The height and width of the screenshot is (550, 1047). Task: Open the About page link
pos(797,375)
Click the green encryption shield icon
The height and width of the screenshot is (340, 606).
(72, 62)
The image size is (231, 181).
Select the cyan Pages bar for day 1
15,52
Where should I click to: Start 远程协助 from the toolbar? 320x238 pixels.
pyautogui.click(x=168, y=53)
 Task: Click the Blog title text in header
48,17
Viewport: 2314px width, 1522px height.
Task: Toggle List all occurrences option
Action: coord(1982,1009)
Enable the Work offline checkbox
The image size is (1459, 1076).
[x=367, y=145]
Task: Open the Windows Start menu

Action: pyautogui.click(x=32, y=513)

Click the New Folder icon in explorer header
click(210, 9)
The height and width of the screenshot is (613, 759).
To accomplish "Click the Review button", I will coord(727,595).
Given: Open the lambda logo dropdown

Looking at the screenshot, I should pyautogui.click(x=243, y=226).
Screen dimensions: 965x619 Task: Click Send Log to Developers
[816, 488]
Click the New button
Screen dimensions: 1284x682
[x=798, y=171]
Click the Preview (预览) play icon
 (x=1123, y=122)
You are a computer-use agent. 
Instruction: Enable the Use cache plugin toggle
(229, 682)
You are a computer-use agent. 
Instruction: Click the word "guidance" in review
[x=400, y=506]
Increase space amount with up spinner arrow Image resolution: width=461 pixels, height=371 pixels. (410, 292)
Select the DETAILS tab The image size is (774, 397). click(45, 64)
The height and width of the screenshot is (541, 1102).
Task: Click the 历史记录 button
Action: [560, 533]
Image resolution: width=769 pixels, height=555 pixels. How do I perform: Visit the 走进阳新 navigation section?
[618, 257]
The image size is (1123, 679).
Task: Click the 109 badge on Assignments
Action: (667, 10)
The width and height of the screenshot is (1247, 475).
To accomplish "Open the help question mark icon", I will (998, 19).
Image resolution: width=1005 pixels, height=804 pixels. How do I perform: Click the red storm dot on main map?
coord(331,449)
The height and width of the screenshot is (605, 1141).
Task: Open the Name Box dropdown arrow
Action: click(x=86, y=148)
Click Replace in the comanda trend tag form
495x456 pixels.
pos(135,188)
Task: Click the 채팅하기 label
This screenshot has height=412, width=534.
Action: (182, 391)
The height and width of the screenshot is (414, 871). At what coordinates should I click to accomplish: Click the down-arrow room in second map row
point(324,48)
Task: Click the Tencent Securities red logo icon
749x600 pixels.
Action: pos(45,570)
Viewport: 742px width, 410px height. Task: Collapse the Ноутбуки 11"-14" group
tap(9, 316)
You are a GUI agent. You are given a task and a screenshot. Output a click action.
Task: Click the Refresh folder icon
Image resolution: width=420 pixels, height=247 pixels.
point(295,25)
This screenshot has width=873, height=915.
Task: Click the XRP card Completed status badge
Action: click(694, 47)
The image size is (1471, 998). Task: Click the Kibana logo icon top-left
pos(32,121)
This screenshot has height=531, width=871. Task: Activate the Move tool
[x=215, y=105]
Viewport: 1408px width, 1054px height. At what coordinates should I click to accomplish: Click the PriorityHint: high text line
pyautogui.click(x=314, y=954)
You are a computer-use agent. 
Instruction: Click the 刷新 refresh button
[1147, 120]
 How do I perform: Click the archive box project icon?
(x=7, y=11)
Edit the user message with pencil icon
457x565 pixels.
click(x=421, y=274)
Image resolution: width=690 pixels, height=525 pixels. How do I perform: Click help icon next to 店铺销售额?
•••
» **TASK ITEM**
Your answer should be one number, the count of lines in the entries holding the string "help".

» **ANSWER TO THIS PROBLEM**
2